String Prolog字符串密集型算法崩溃

String Prolog字符串密集型算法崩溃,string,prolog,String,Prolog,我正在编写一个处理字符串的算法,它崩溃了(可能是因为Prolog中的一个怪癖导致字符串密集型算法崩溃)。如何修改算法,使其不会崩溃 该算法将“,”,“,”和“替换为”,将\\和-替换为空,并断开\n\n上的字符串 它接受输入的文件: 原始来源: 1.txt: a a B b b C c c ["a a","B b b","C c c"] 并输出文件: 来源: 1.txt: a a B b b C c c [&

我正在编写一个处理字符串的算法,它崩溃了(可能是因为Prolog中的一个怪癖导致字符串密集型算法崩溃)。如何修改算法,使其不会崩溃

该算法将
替换为
,将
\\
-
替换为空,并断开
\n\n
上的字符串

它接受输入的文件:

原始来源
1.txt

a
a

B
b
b

C
c
c   
["a
a","B
b
b","C
c
c"] 
并输出文件:

来源
1.txt

a
a

B
b
b

C
c
c   
["a
a","B
b
b","C
c
c"] 
查询:
sheet\u进纸器(\u)。

迄今为止的守则:

sheet_feeder(T) :-
    directory_files("raw_sources/",F),
    delete_invisibles_etc(F,G),
    findall(K1,(member(H,G),        
    atom_concat('raw_sources/',H,String00b),
    phrase_from_file(string(String001), String00b),
    string_codes(String000,String001),
    string_concat(String000,"\n\n",String00_a),
    strip_illegal_chars(String00_a,"",String00),
        split_on_substring(String00,"\n\n",[],J1),
        delete(J1,"",K1),
        term_to_atom(K1,K),
        string_concat("sources/",H,String00bb),
    (open(String00bb,write,Stream1),
    write(Stream1,K),
    close(Stream1))
        ),T).

delete_invisibles_etc(F,G) :-
    findall(J,(member(H,F),
    atom_string(H,J),
    not(J="."),not(J=".."),not(string_concat(".",_,J))),G).

string(String) --> list(String).

list([]) --> [].
list([L|Ls]) --> [L], list(Ls).
    
strip_illegal_chars("",A,A) :- !.
strip_illegal_chars(A,B,E) :-
    string_concat(E1,D,A),
    string_length(E1,1),
    E1="\\",
    string_concat(B,"",F),
    strip_illegal_chars(D,F,E),!.
strip_illegal_chars(A,B,E) :-
    string_concat(E1,D,A),
    string_length(E1,2),
    E1="- ",
    string_concat(B,"",F),
    strip_illegal_chars(D,F,E),!.
strip_illegal_chars(A,B,E) :-
    string_concat(E1,D,A),
    string_length(E1,1),
    ((E1="\"" -> true;
    (E1="“" -> true;
    (E1="”" -> true;
    (E1="‘" -> true;
    (E1="’" -> true;
    (E1="'"))))))),
    string_concat(B,"'",F),
    strip_illegal_chars(D,F,E),!.
strip_illegal_chars(A,B,E) :-
    string_concat(C,D,A),
    string_length(C,1),
    string_concat(B,C,F),
    strip_illegal_chars(D,F,E),!.
    
split_on_substring([],_A,E,[E]) :- !. %% ***?
split_on_substring(A,B,E,C) :-
    append(B,D,A),
    split_on_substring(D,B,[],C1),
    string_codes(E1,E),
    append([E1],C1,C),!.
split_on_substring(A,B,E1,C) :-
    length(E,1),
    append(E,D,A),
    append(E1,E,E2),
    split_on_substring(D,B,E2,C),!.

为了克服性能上的困难,我将字符串存储为字符串代码。

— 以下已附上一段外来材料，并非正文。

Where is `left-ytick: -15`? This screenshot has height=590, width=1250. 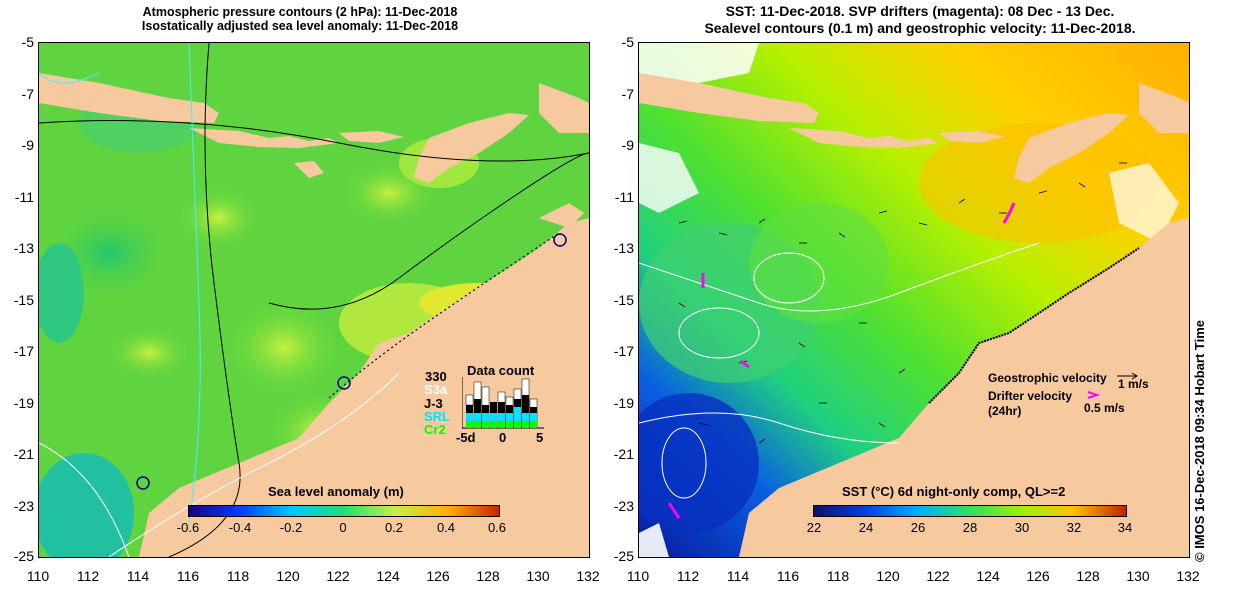
left-ytick: -15 is located at coordinates (24, 300).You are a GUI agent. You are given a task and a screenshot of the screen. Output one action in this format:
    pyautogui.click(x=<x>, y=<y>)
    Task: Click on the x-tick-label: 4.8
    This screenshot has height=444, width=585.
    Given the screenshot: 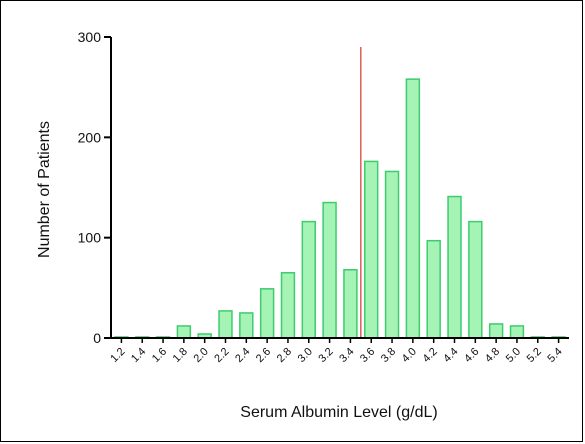 What is the action you would take?
    pyautogui.click(x=492, y=356)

显然,string_concat复制了连接的字符串和连接到它的内容,但append只复制了附加到列表中的内容

解决方案:

sheet_feeder(T) :-
    directory_files("raw_sources/",F),
    delete_invisibles_etc(F,G),
    findall(K1,(member(H,G),        
    atom_concat('raw_sources/',H,String00b),
    phrase_from_file(string(String001), String00b),
    append(String001,`\n\n`,String00_a),
    strip_illegal_chars(String00_a,[],String00),
        split_on_substring(String00,`\n\n`,[],J1),
        delete(J1,"",K1),
        term_to_atom(K1,K),
        string_concat("sources/",H,String00bb),
    (open(String00bb,write,Stream1),
    write(Stream1,K),
    close(Stream1))
        ),T).

delete_invisibles_etc(F,G) :-
    findall(J,(member(H,F),
    atom_string(H,J),
    not(J="."),not(J=".."),not(string_concat(".",_,J))),G).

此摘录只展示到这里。